One hundred and fifty-four Union Army prisoners of war (120 enlisted, 34 officers) captured during the First Battle of Bull Run and previously incarcerated at Ligon's Prison arrived at Charleston on September 10, 1861, and were kept at the Charleston City Jail until the lower casemates of Castle Pinckney were converted into cells. According to the Charleston Mercury, Richmond officials had selected "chiefly from among those who have evidenced the most insolent and insubordinate disposition." On September 18, prisoners from the 11th NY Fire Zouaves, 69th NY ("Irish") Regiment, 79th NY Regiment, and 8th Michigan Infantry were transferred to Castle Pinckney. They were allowed to wander during the day and were confined to cells only at night.

The Castle quickly proved to be too small and inadequate, however, for permanent confinement; the prisoners were transferred back to the Charleston City Jail on October 31, 1861, after only six weeks. After the prisoners were removed, the fort was strengthened with earthen embankments and with additional mortars and Columbiads on the barbette tier.
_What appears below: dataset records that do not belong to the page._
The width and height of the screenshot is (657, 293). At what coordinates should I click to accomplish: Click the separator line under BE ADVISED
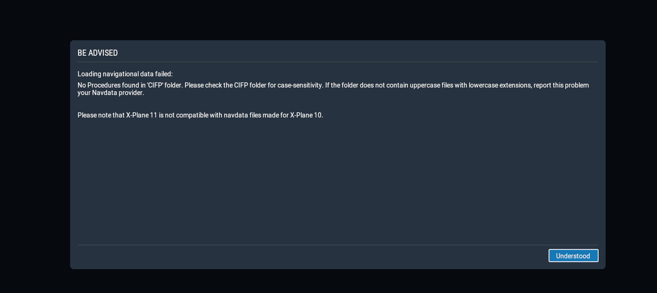tap(337, 62)
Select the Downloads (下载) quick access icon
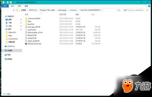Viewport: 152px width, 97px height. pos(7,23)
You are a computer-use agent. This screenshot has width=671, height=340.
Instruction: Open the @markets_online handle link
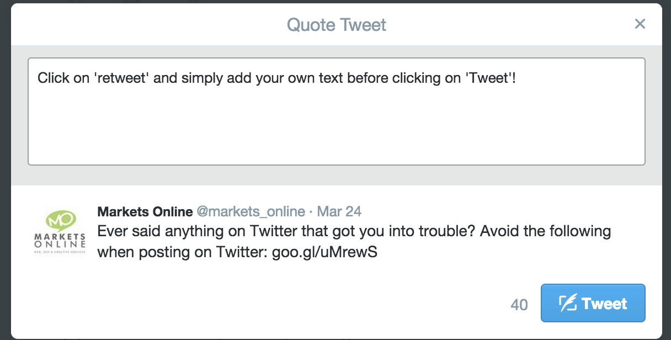251,211
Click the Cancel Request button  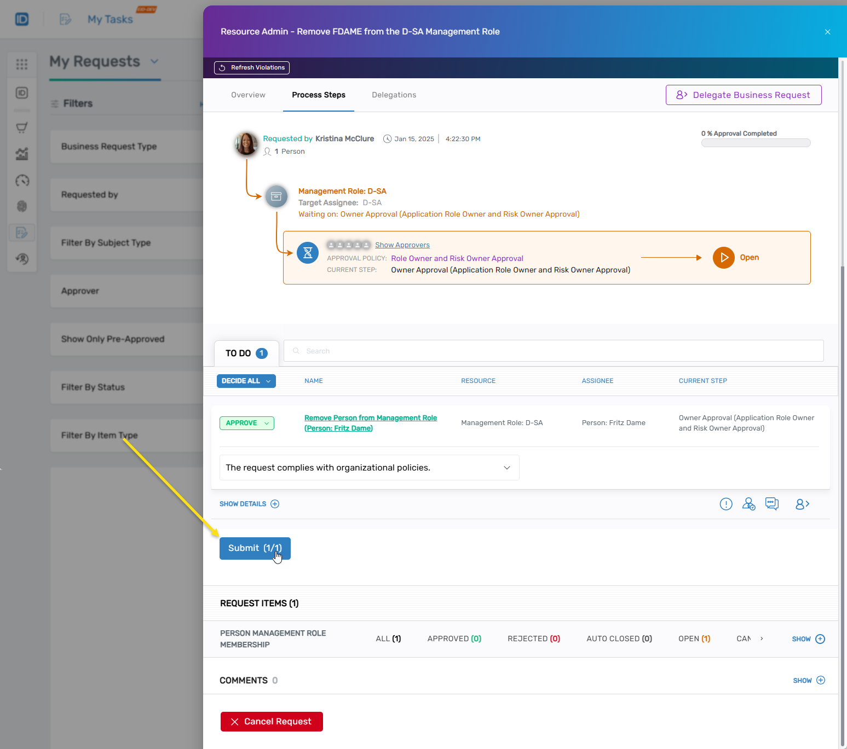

On December 12, the prisoners were transferred back to the island, following a fire which had burned a large section of Charleston and damaged the jail. They remained for just over a week with many sleeping on the inner parade ground before being transferred.

==Post Civil War and disuse==
After the Civil War, the fort was modernized for possible use during the Spanish–American War, but again it was not needed. Some sources suggest that the fort never fired a single hostile shot during its existence. Parts of the old brick walls and casements were dismantled in 1890, to make way for a harbor lighthouse, which operated into the 20th century. There was local opposition to the plans for the lighthouse; a movement had been undertaken to construct a retirement home for servicemen on the island instead. Castle Pinckney was declared a U.S. National Monument in 1924 by Presidential proclamation. In 1951, Congress passed a bill to abolish Castle Pinckney National Monument and transferred it back to the U.S. Army Corps of Engineers. The island became excess property subject to sale by the Federal government in March 1956.
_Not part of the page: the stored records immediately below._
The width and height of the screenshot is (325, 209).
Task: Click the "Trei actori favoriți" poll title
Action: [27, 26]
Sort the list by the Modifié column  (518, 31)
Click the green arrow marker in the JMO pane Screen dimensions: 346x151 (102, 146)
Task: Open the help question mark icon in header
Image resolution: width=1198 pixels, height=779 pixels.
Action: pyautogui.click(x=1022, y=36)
The island was acquired by the State Ports Commission, now called the South Carolina Ports Authority, as a spoil area in 1958 for $12,000, but the Commission investigated improving part of the land and using it as a historic destination. Plans for the use of the island as a spoil area proved impractical, and no successful plans for the use of the island as a tourist destination were created by the Commission. The Commission attempted to return the island to the Federal government, but the government declined, citing the cost of operations as outweighing the historical value of the island. The Commission received offers to buy the island for uses including a private residence, a nightclub, and a restaurant; but the agency refused all of them. A fire on December 22, 1967, destroyed an abandoned house on the island, but a warehouse was saved.
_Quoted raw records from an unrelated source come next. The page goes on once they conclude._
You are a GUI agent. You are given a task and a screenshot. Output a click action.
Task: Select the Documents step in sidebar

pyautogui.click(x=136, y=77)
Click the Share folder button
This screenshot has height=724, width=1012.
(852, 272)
A local Sons of Confederate Veterans (S.C.V.) fraternal post took over management and care of the island in the late 1960s, attempting to preserve it and establish a museum. Castle Pinckney was listed on the National Register of Historic Places in 1970. Eventually, unable to raise the needed funds, the S.C.V. post allowed the fort to revert to state ownership. Castle Pinckney has undergone some limited restoration efforts. With its location on an isolated shoal in the middle of the harbor, access is difficult; maintenance is nearly impossible. It is gradually being reclaimed by nature.